:: What you need to do ::
Report, as a bare number, how many lines of the material below contain the word "blue".

:: Data extract ::
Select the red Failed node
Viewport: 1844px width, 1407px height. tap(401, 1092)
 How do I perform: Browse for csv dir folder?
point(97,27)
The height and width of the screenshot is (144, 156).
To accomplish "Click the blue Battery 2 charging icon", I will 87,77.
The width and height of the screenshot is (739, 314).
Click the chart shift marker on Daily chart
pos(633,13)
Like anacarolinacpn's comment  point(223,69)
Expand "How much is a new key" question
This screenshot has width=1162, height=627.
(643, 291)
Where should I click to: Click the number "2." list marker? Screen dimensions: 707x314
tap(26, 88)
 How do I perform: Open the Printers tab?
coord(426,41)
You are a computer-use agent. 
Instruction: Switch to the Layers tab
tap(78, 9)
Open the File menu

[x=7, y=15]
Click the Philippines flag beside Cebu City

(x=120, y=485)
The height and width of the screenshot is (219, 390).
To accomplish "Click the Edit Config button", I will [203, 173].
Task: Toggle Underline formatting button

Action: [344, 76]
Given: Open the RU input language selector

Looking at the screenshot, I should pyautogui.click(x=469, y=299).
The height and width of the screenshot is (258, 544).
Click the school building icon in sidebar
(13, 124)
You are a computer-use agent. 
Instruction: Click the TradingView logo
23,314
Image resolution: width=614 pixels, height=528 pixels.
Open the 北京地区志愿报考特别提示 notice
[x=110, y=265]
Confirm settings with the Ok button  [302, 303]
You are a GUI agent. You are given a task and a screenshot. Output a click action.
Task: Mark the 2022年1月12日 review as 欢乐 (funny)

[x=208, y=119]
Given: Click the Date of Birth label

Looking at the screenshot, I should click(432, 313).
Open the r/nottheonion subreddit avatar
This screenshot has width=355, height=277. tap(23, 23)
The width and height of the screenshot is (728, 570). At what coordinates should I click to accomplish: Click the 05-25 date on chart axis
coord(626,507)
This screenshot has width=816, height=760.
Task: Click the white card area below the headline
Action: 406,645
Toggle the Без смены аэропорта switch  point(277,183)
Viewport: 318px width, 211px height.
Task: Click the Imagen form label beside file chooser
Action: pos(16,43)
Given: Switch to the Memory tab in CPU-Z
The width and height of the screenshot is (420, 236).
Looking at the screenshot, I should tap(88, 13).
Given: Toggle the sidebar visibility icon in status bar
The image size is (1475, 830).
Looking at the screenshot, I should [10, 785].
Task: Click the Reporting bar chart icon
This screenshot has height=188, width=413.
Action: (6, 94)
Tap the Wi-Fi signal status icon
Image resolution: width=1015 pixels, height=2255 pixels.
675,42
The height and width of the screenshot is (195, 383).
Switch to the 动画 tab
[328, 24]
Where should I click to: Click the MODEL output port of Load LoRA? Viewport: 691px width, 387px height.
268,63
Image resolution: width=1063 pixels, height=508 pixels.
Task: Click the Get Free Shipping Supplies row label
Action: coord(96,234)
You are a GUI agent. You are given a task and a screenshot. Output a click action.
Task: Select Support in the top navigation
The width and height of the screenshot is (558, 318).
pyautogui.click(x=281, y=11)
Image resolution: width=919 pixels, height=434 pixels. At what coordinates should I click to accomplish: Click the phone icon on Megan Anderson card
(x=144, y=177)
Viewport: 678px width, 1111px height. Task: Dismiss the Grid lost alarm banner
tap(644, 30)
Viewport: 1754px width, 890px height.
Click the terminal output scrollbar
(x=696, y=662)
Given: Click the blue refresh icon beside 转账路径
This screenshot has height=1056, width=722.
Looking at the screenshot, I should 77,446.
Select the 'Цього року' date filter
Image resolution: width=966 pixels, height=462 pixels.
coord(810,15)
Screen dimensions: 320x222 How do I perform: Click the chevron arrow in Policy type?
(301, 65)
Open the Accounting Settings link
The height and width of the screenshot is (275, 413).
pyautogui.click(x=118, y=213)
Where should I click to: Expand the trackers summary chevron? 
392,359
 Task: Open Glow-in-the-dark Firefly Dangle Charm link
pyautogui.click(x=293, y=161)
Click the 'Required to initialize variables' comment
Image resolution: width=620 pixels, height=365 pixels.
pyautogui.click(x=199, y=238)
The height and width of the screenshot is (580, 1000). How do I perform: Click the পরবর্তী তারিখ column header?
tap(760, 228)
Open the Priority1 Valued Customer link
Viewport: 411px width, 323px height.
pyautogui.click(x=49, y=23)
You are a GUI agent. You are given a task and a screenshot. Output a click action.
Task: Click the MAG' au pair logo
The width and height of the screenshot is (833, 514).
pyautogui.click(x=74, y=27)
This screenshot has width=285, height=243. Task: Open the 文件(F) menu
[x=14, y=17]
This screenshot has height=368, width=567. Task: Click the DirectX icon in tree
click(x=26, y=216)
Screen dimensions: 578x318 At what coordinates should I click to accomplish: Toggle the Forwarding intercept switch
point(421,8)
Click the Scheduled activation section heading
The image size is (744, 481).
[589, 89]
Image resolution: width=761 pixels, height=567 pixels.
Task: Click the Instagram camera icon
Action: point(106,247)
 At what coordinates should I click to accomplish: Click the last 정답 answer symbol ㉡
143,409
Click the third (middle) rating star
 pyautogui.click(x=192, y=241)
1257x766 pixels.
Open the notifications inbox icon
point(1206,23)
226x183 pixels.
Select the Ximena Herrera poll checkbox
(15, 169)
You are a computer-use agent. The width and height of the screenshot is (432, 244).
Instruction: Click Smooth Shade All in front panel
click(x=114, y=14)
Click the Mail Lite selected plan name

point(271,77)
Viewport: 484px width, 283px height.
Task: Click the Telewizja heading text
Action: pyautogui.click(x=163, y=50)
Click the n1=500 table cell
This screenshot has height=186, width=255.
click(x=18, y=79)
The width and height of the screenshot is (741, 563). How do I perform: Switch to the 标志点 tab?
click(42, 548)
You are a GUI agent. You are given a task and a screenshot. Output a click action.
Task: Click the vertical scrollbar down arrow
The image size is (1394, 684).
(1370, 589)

:: Answer ::
2